Robert Peston Robert Peston

How ‘freedom day’ became ‘chaos day’

Welcome to ‘freedom day’, or more properly ‘chaos day’ – with businesses warning they can’t operate because too many employees are being ‘pinged’ and told to isolate, and the clinically extremely vulnerable terrified to leave their homes for fear no one will be wearing a mask.

The funny thing is that all this madness was foreseeable. Because, as the PM himself said only a week ago, the surge in infections is almost exactly what his epidemiological advisers on Sage have been forecasting.

But the government is behaving as though all this mess is just an accident, one of those things. It wasn’t. It was the choice of Boris Johnson and his cabinet.

They could have absorbed the implications of the infections forecast, made months ago, and decided to keep the law on mask-wearing in place a bit longer. They opted against.

They could have thought about the risks to business of not being able to plan staffing levels and turned the infamous pilot, where daily lateral flow testing replaces ten-day quarantine, into a national prophylactic scheme.

They haven’t.

They could have compelled highly social businesses, like nightclubs, to only admit the double-vaxxed or those with proof of a negative antigen test.

Boris Johnson’s MPs wanted today’s freedoms, irrespective of the data or the cost

They opted for advice not compulsion.

It is almost as if they are shocked that their own infections forecast came true, as if Gove’s contemptuous dismissal of ‘experts’ during the Brexit referendum is a way of governing.

But imagine if the Bank of England said ‘we’ve got this sophisticated and expensive economic forecasting department, but we’ll ignore what they say and instead set interest rates at the rate we think in our bones is what’s right for British people.’

We’d all think the governor had gone barmy.

== == ==

**TASK BRIEF**: According to the article on "freedom day," who had been forecasting the surge in infections? The data that comes after this article has no connection to it.

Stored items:
== == ==

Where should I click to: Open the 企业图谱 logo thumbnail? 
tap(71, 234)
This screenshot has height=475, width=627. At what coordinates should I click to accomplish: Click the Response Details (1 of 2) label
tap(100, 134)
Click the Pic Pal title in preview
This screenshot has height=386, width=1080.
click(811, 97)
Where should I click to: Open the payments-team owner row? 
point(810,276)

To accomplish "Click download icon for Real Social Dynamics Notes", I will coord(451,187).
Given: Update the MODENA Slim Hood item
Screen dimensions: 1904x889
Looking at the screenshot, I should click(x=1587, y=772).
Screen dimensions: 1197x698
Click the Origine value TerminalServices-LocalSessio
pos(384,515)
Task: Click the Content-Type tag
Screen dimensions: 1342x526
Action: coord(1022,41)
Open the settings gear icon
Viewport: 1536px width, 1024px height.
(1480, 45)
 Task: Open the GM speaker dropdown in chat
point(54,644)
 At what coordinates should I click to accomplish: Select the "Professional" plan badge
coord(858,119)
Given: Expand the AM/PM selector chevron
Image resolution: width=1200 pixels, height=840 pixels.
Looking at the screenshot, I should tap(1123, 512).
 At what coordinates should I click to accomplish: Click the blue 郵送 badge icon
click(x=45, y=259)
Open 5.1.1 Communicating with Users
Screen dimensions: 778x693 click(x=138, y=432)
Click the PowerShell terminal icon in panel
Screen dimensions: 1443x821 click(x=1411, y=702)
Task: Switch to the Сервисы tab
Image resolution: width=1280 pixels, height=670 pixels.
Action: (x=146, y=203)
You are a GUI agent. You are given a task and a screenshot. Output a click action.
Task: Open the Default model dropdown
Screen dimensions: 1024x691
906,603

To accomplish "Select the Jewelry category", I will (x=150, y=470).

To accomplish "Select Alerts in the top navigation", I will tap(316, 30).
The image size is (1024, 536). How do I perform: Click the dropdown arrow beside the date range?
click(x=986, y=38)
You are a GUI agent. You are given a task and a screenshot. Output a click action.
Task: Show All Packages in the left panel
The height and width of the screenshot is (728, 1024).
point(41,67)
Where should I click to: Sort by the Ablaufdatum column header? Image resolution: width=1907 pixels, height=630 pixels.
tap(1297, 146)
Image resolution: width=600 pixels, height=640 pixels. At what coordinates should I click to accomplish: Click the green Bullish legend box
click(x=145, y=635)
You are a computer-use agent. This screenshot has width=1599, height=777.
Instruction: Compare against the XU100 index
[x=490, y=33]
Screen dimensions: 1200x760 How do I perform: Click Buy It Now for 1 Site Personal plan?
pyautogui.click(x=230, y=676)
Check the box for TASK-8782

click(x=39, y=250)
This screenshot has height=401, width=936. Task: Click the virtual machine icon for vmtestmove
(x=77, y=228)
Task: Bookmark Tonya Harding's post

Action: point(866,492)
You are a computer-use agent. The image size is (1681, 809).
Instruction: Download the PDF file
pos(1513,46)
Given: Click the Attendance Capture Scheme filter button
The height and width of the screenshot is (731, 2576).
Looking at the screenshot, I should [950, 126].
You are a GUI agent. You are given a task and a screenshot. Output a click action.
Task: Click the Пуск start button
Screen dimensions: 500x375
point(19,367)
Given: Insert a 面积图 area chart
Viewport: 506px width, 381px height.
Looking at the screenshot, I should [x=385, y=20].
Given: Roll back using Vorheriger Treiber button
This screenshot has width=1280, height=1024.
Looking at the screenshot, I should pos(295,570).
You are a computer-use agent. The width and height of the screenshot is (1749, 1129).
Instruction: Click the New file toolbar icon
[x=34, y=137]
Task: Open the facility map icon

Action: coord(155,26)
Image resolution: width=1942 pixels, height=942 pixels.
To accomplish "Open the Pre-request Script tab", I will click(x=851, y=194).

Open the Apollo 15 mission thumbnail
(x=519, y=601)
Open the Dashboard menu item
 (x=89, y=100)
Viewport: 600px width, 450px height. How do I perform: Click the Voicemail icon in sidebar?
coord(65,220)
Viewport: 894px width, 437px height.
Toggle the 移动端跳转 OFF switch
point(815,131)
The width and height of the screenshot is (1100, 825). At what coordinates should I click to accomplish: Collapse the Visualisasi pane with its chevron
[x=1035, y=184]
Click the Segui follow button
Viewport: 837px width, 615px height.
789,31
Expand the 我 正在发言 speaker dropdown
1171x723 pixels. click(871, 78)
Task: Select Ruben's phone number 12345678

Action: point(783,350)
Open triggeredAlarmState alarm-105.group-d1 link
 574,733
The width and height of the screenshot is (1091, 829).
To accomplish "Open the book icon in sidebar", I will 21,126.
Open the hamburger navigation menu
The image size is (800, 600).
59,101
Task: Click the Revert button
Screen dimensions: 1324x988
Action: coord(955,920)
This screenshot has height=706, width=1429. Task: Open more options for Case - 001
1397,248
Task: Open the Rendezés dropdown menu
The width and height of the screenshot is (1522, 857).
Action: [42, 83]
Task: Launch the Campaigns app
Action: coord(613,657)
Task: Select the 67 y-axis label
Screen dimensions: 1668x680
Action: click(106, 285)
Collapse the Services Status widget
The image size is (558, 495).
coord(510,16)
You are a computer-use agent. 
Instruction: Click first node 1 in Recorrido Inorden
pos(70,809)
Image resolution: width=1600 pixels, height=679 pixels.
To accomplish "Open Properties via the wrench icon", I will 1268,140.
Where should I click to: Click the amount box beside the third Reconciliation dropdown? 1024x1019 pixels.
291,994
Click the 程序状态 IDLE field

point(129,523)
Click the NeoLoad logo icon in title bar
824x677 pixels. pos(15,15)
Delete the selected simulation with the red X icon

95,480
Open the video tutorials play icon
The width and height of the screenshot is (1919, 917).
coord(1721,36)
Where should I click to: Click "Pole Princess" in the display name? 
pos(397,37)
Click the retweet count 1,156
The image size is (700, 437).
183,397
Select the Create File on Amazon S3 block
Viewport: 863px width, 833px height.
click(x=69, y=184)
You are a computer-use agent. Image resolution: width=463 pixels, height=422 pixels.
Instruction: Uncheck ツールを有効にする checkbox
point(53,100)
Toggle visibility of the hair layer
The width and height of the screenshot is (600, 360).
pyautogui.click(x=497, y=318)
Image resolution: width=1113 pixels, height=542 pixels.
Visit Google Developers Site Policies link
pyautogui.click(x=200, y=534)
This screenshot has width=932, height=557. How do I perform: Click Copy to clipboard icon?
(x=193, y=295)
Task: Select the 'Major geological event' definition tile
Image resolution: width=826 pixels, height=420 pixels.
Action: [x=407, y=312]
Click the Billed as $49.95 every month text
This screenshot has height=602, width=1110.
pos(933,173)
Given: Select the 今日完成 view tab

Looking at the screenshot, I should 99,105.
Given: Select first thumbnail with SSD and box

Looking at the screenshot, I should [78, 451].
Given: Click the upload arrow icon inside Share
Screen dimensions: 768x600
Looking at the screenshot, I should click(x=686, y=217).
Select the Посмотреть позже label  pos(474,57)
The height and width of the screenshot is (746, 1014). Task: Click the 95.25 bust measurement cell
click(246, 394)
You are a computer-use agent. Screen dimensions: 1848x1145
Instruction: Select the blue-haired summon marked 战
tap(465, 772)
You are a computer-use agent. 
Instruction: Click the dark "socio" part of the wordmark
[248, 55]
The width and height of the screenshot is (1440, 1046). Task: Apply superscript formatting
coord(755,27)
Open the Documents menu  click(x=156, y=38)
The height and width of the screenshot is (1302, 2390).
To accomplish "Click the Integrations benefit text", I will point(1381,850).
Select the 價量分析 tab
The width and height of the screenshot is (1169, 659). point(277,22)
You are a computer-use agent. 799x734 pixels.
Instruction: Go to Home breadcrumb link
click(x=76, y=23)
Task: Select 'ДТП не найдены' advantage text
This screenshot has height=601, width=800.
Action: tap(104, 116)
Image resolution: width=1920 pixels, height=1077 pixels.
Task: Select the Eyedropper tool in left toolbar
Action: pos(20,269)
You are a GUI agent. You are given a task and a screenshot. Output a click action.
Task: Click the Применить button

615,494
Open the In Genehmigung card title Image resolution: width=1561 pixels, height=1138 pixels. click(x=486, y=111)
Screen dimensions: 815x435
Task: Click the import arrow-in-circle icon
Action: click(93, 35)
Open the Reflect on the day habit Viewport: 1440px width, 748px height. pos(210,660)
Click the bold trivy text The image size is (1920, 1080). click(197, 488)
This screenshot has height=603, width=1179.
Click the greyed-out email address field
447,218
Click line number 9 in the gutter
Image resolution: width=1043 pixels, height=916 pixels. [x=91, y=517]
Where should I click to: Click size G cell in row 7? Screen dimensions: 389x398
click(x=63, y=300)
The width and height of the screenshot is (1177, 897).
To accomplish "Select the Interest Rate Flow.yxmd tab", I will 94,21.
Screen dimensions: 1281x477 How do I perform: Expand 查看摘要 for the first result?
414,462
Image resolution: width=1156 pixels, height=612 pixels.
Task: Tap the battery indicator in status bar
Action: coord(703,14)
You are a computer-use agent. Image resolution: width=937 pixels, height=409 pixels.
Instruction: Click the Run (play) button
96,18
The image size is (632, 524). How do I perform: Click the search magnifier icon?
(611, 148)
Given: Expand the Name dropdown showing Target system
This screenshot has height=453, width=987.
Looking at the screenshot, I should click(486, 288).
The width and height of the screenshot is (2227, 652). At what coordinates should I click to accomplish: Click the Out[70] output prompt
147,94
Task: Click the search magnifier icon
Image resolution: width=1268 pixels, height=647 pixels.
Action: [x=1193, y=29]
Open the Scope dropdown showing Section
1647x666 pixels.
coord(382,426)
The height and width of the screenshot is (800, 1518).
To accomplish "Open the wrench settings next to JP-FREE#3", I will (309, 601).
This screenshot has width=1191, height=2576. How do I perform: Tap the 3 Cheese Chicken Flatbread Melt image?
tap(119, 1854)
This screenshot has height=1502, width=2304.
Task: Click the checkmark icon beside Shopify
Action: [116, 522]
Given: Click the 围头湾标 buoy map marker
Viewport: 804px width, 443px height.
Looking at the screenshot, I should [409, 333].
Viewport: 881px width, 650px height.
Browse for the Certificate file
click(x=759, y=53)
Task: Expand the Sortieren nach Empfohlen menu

== == ==

**SOLUTION TO THIS EXERCISE**: The PM's epidemiological advisers on Sage.